Once in a great while you may need to depart from the conventional wisdom of sound object-oriented design by inspecting the runtime type of an object for special processing. Most of the time you should let virtual functions do that job for you, but when writing special-purpose software tools, such as debuggers, database viewers, or class browsers, you’ll need to determine type information at runtime. This is where the runtime type identification (RTTI) mechanism comes into play, which is the topic of Chapter 8. Multiple inheritance has taken a bad rap over the years, and some languages don’t even support it. Nonetheless, when used properly, it can be a powerful tool for crafting elegant, efficient code. A number of standard practices involving multiple inheritance have evolved over the years, which we present in Chapter 9. Perhaps the most notable innovation in software development since object-oriented techniques is the use of design patterns. A design pattern describes and presents solutions for many of the common problems involved in designing software, and can be applied in many situations and implemented in any language. In chapter 10 we describe a selected number of widely-used design patterns and implement them in C++. Chapter 11 explains in detail the benefits and challenges of multi-threaded programming. The current version of standard C++ does not specify support for threads, even though most operating systems support them. We use a portable, freely-available thread library to illustrate how C++ programmers can take advantage of threads to build more usable and responsive applications.
8: Runtime type identification
Runtime type identification (RTTI) lets you find the dynamic type of an object when you have only a pointer or a reference to the base type.

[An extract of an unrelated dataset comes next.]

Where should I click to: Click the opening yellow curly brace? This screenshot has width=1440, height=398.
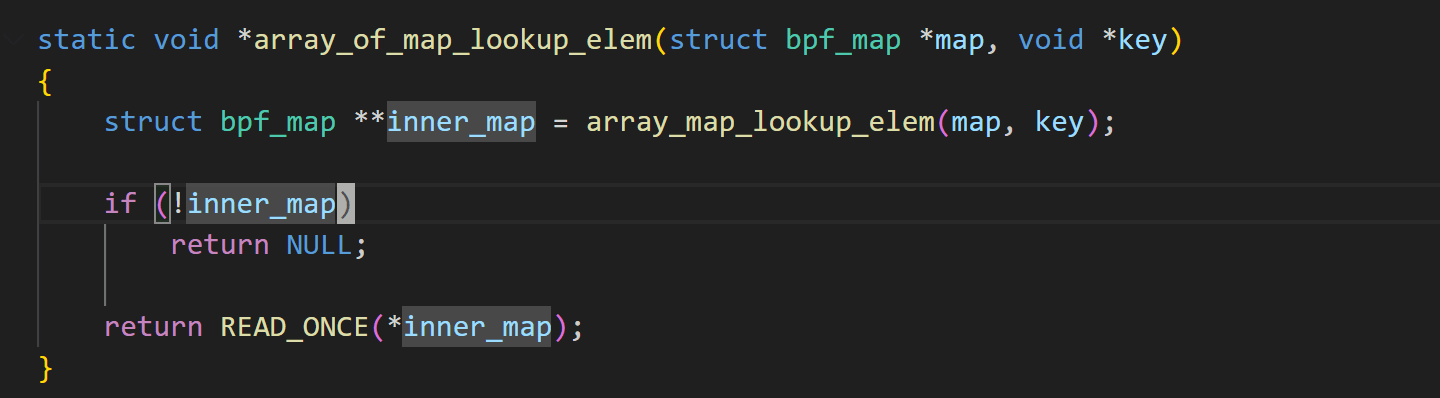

This can be thought of as a "secondary" feature in C++, pragmatism to help out when you get into rare messy situations. Normally, you’ll want to intentionally ignore the exact type of an object and let the virtual function mechanism implement the correct behavior for that type automatically. On occasion, however, it’s useful to know the exact runtime (that is, most derived) type of an object for which you only have a base pointer. Often this information allows you to perform a special-case operation more efficiently or prevent a base-class interface from becoming ungainly. It happens enough that most class libraries contain virtual functions to produce run-time type information. When exception handling was added to C++, it required information about the runtime type of objects. It became an easy next step to build access to that information into the language. This chapter explains what RTTI is for and how to use it.